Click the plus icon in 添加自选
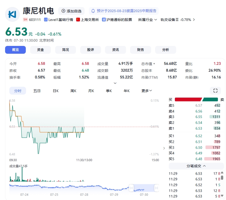[x=63, y=11]
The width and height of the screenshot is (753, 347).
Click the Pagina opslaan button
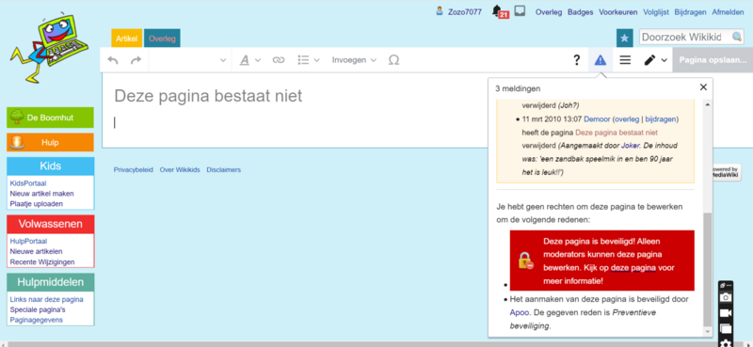713,60
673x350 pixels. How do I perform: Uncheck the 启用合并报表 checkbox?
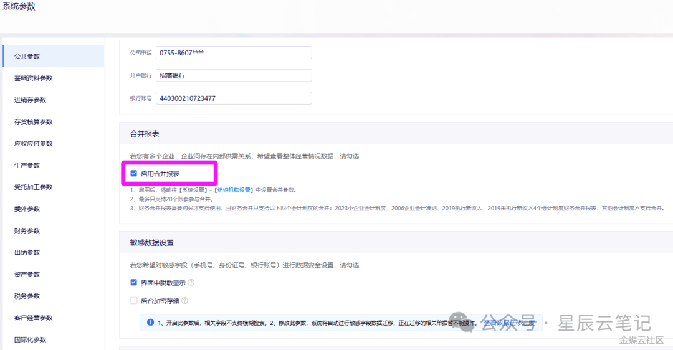(x=133, y=174)
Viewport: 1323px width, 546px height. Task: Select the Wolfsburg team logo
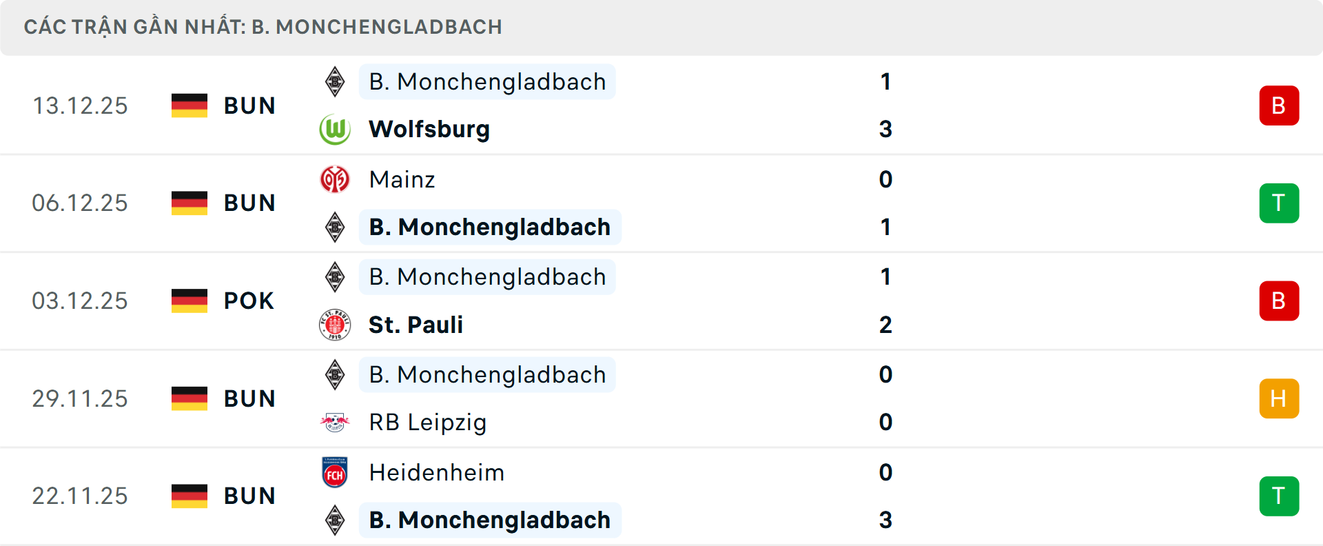[x=335, y=129]
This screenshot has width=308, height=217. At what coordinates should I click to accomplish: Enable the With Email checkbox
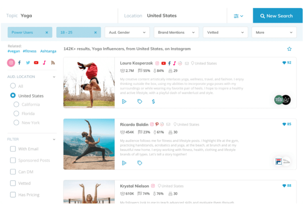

----------

**Goal of the exercise**: The answer should consist of every line above in which "screenshot" appears.

**Output for this exercise**:
The width and height of the screenshot is (753, 347).
This screenshot has width=308, height=217. At what coordinates should I click to accomplish: Enable the With Email checkbox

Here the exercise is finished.